気持ちいいところはどこかと聞かれて、探してみるか? と誘いをかける。シライとしてはクロノの巻戻士としての攻略スタイルに引っ掛けた戯れのつもりで、まさか全身くまなく口づけられるとは思っていなかった。やるとしても、首筋とか、乳首とか、そういうオーソドックスなところを試しに触ってみるくらいだろう――というのは天井を見ながらシライが考えていたことで、これはクロノの総当りの探索の適用範囲を見誤っていたシライの主な反省点だ。
今止めないと、たぶんひっくり返されて背面からも同じ目に遭わされる。もっと盛り上がってからなら背中も楽しめるかもしれないが、今ここで触られても反応しきれない。真剣そのもののクロノに水を差すのは気が引けるが、訓練ではないから構うまい。
「動くのやめろ、ちょっと待て」
言うと同時に、シライは肘をついて体を起こした。
「一寸刻みに触っても、一瞬で反応出るとこなんかなかなかねーぞ」
シライの反応が薄いせいもあるだろうが、クロノは唇を寄せてみるだけで愛撫らしいことを継続しないから、そっと触れられた乳首ですら性感を得るところまではいっていない。このままだと、昼寝している腹の上をバッタやカナヘビが横切って行ったような心持ちで横たわり続けることになりそうだ。
「そうなのか」
「おう。ちんこだって握った瞬間に気持ちよくなるわけじゃねぇだろ。だから、おれもおまえのを舐めるとこをじっくり見せた」
「あれ恥ずかしいから嫌だ」
「ガチの嫌?」
「ガチの嫌。おじさんがエッチなことしてるの見るのは居た堪れない」
「それ、おれとヤらねえ方がよくねえ?」
「セックスは恥ずかしいことをするものだって、おじさんが言ったんだろ」
しかつめらしい顔で出されたコメントは確かにシライの言ったことだ。シライはクロノの顔を注視して、一切拾い損ねるべきではない中止サインが出ていないことを再確認する。

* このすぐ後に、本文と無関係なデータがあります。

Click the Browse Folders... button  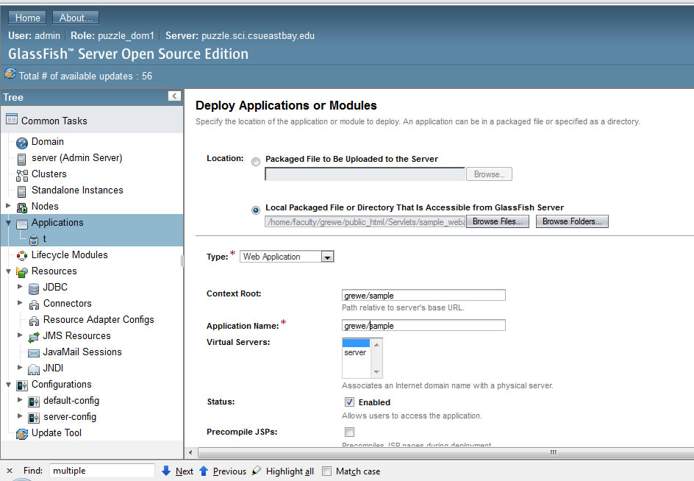(572, 221)
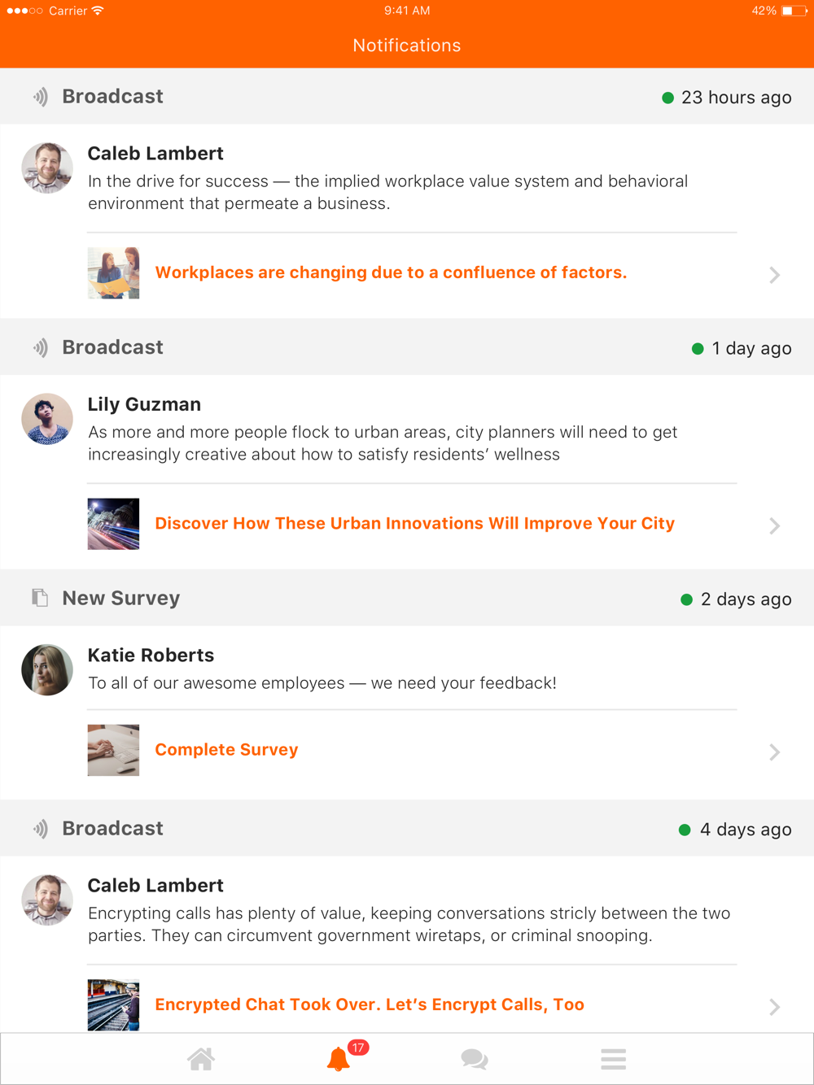The image size is (814, 1085).
Task: Open the hamburger menu icon
Action: point(613,1059)
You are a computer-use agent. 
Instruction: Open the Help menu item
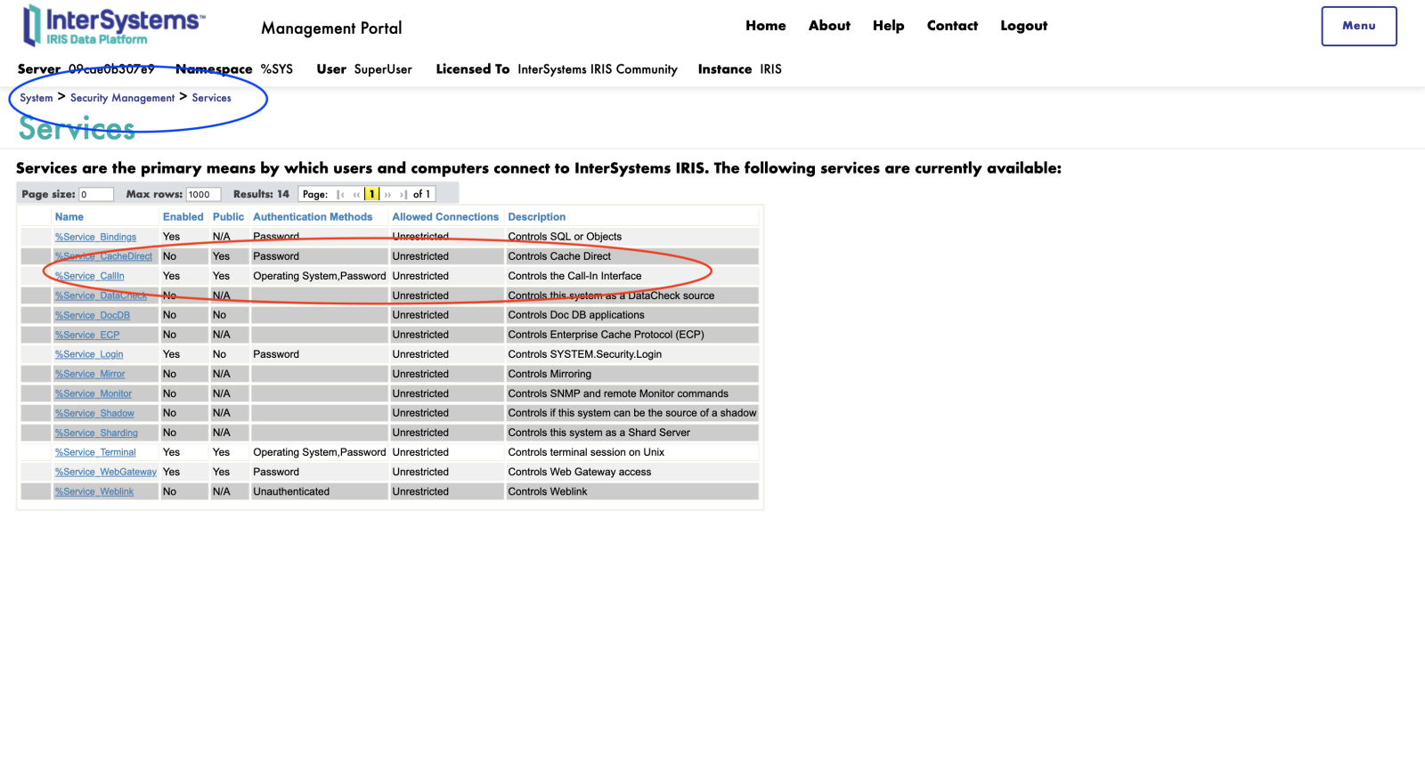888,26
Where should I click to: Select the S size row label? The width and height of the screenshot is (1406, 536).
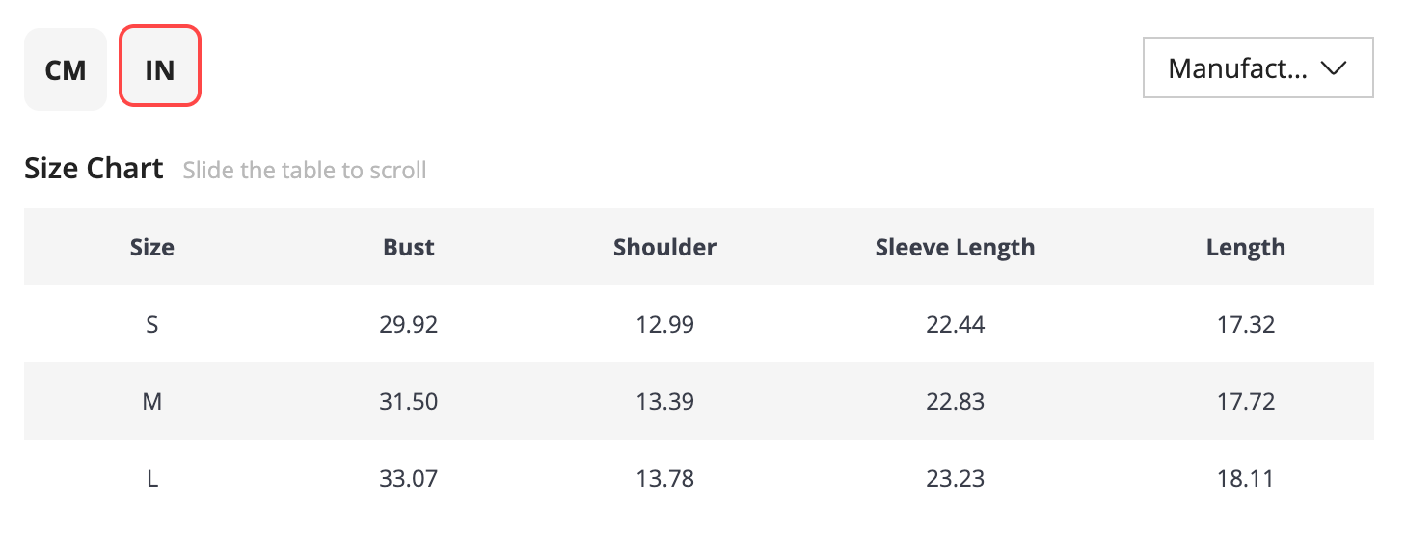click(152, 325)
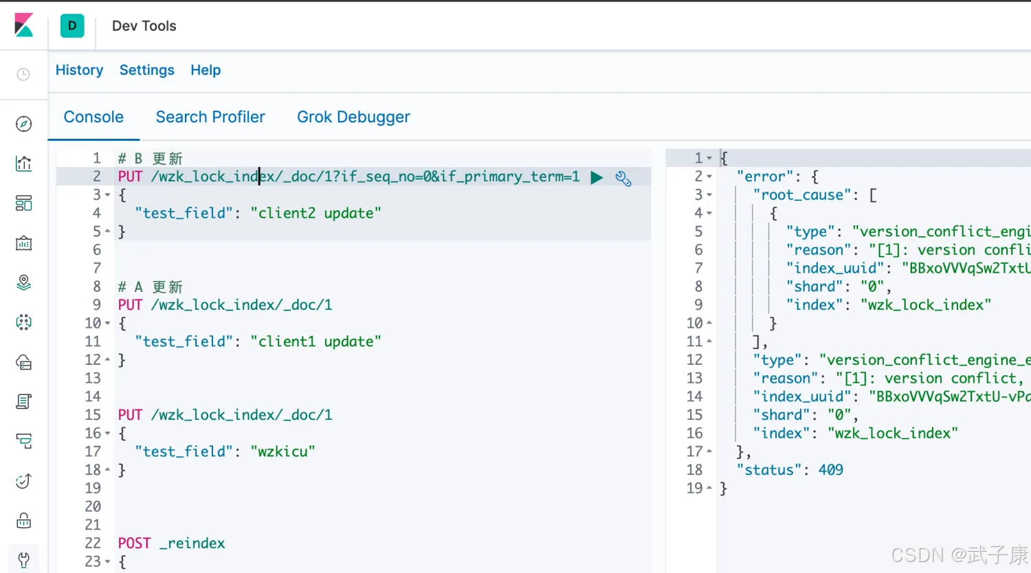Go to Dashboard from the sidebar icon
The height and width of the screenshot is (573, 1031).
(x=23, y=203)
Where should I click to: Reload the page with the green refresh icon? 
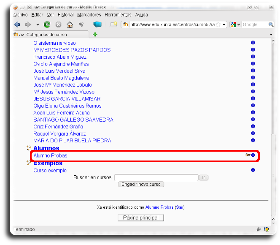(x=47, y=25)
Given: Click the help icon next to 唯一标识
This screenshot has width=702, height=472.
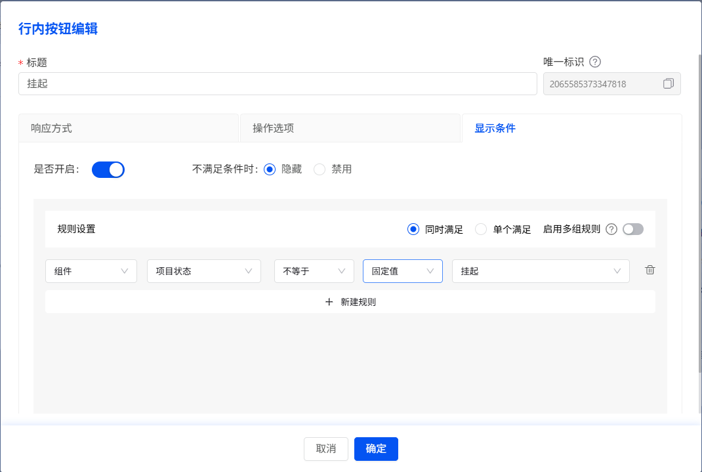Looking at the screenshot, I should (x=595, y=62).
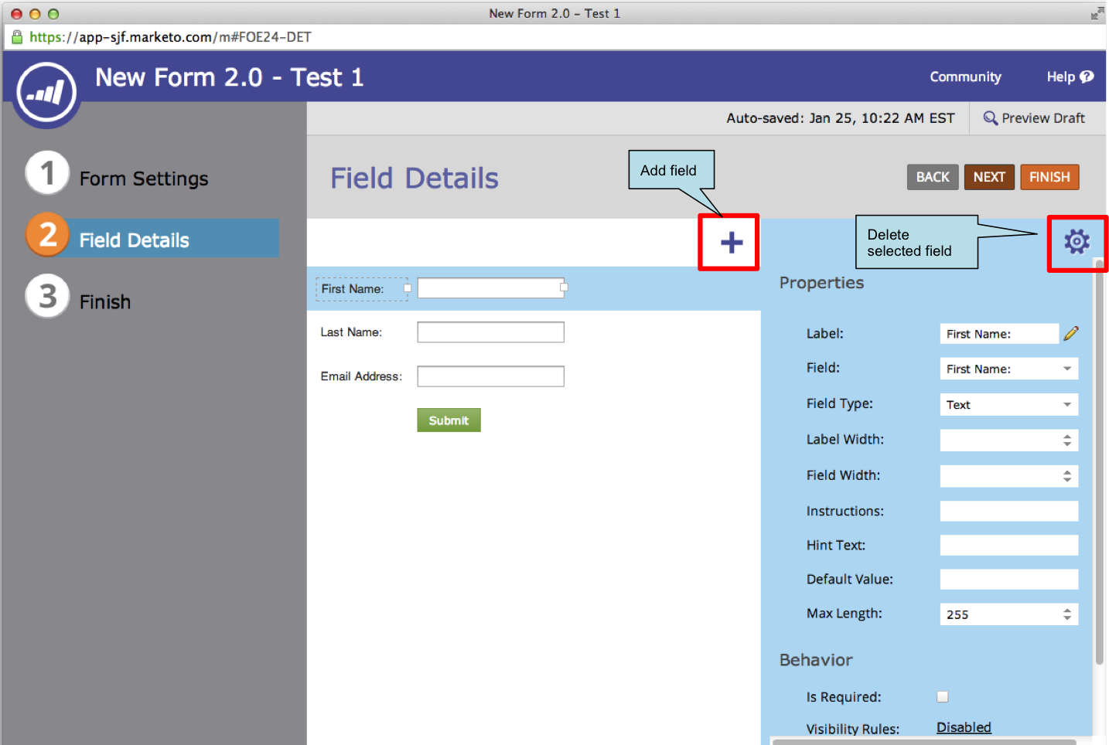The width and height of the screenshot is (1109, 745).
Task: Click the Help question mark icon
Action: tap(1087, 77)
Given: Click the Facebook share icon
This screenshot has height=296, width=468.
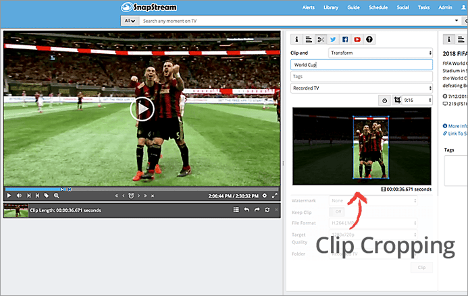Looking at the screenshot, I should pyautogui.click(x=345, y=40).
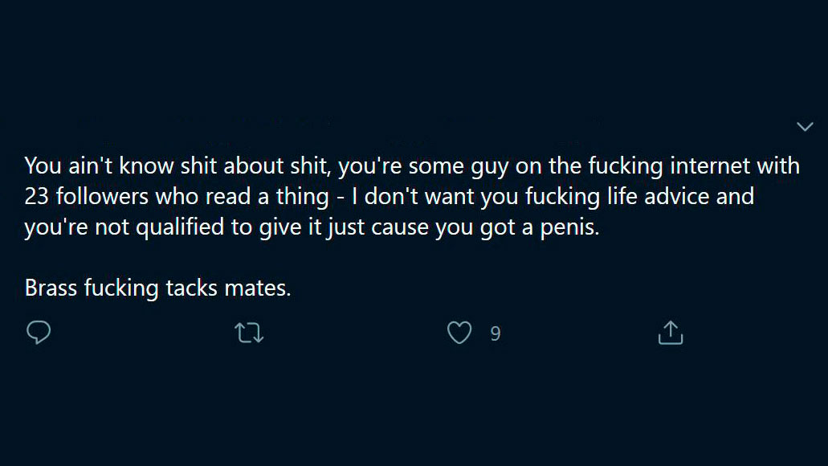The image size is (828, 466).
Task: Click the word 'thing' in the second line
Action: coord(303,197)
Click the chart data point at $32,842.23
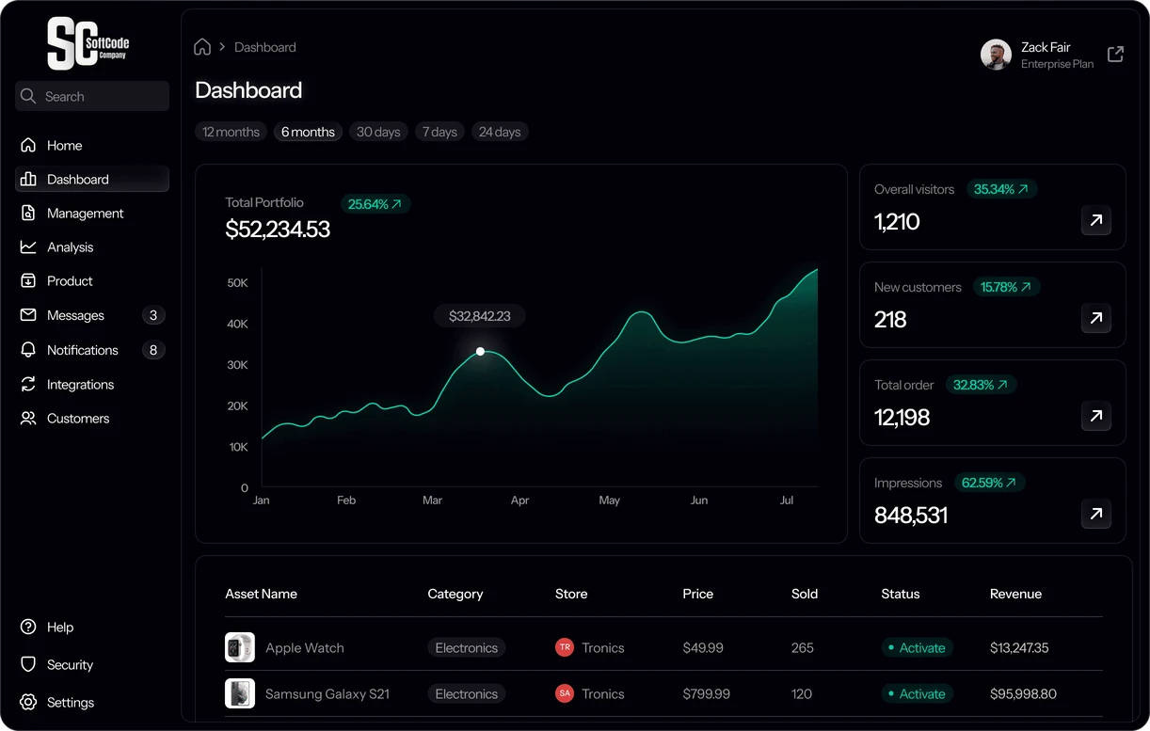1150x731 pixels. coord(481,351)
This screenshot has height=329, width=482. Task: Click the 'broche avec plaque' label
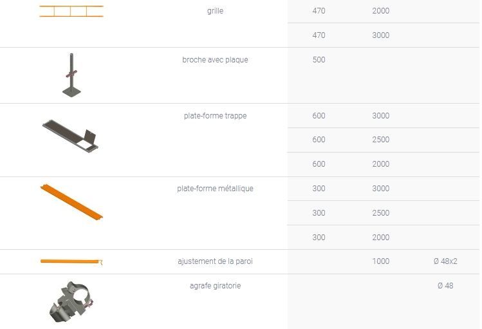(215, 60)
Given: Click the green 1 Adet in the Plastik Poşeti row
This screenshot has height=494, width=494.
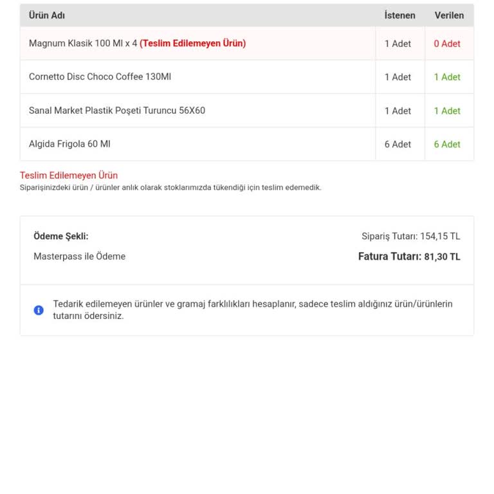Looking at the screenshot, I should (x=447, y=111).
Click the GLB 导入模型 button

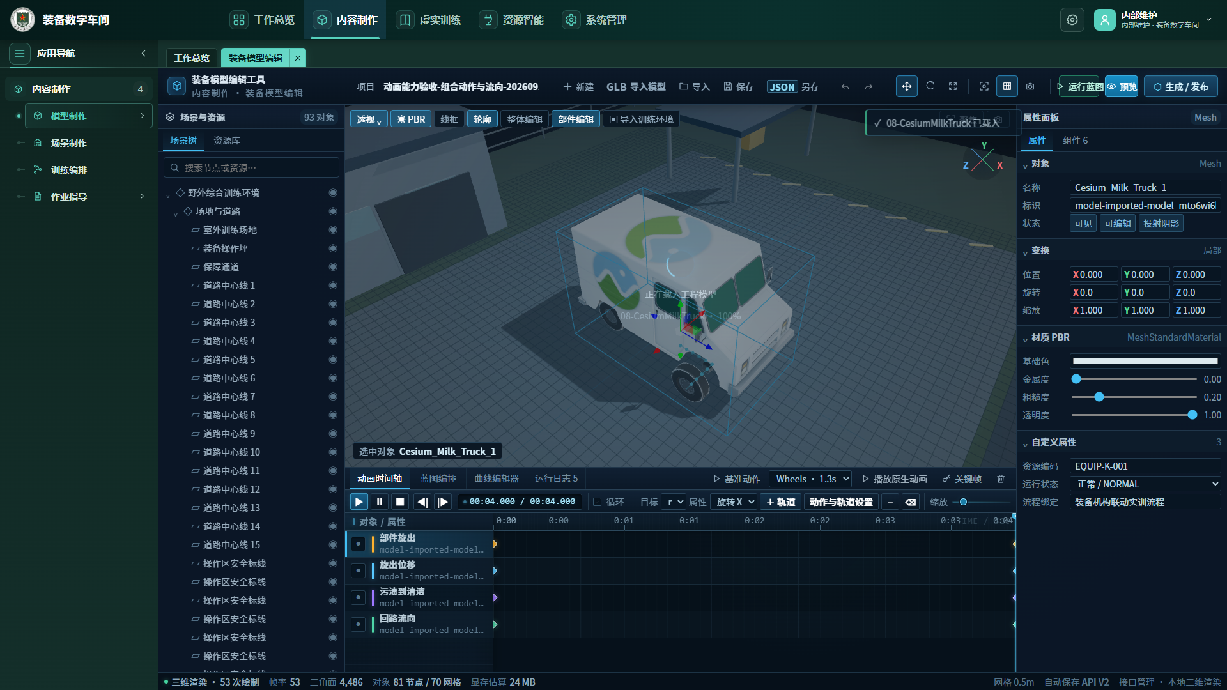[636, 87]
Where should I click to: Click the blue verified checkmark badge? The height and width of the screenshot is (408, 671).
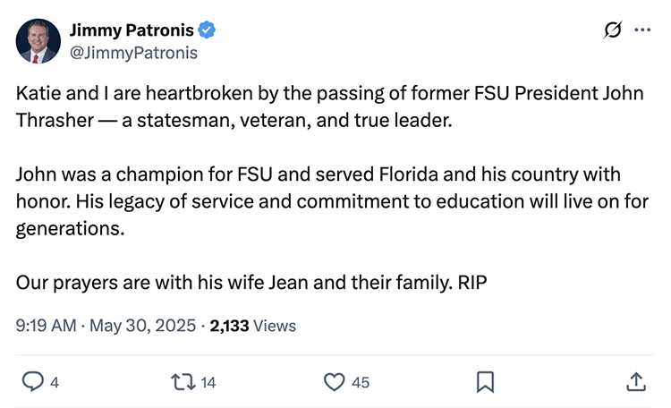click(207, 31)
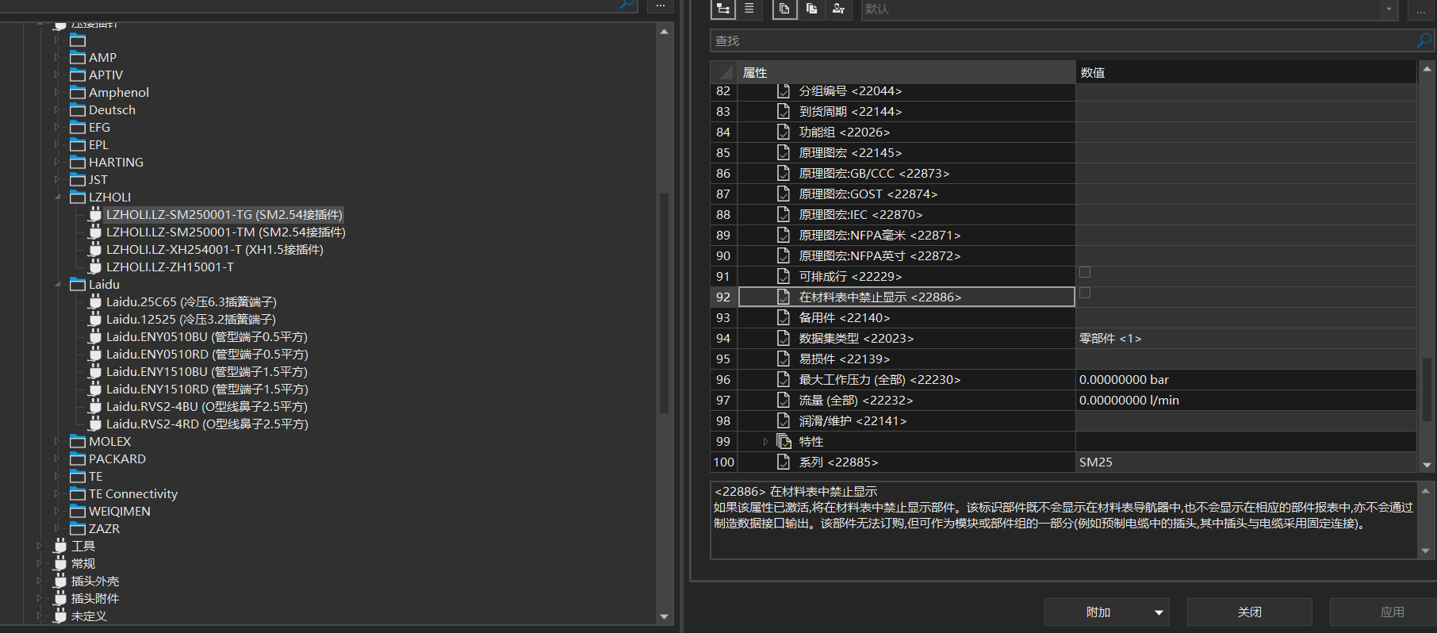Open the 默认 scheme dropdown
1437x633 pixels.
click(x=1388, y=9)
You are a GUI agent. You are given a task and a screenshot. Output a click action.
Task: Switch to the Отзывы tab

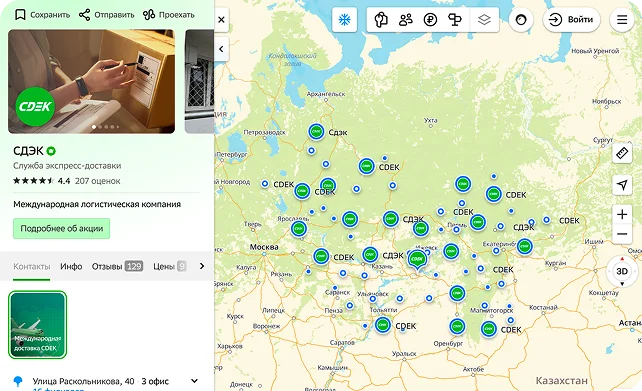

セックスって具体的にどんなことをするんだ? と聞かれて始めた行為だ。手頃な映像作品を見せるのは正確性に欠けるから実演と相成ったが、シライとて、自らの手順に絶対の自信があるわけではない。互いにその気があって、行為をすることに同意したからという理由は、巷にあふれるセックスの動機よりも余程フラットで公正ながら、今後クロノが他の誰かと関係を持つときの枷になる気がしないでもない。
「恥ずかしいの、されるのよりする方がマシか? 今みてぇに」
「……そうかも」
体を起こしながらシライが尋ねると、クロノはしばらく考えた末にこくりと頷いた。まあ確かに受け身は手持ち無沙汰だしな、とシライは納得しながら自分も頷く。任務中の脳をフル回転させている状態に比べると、セックスは退屈だ。それこそ目の前の相手に夢中になれない限りは。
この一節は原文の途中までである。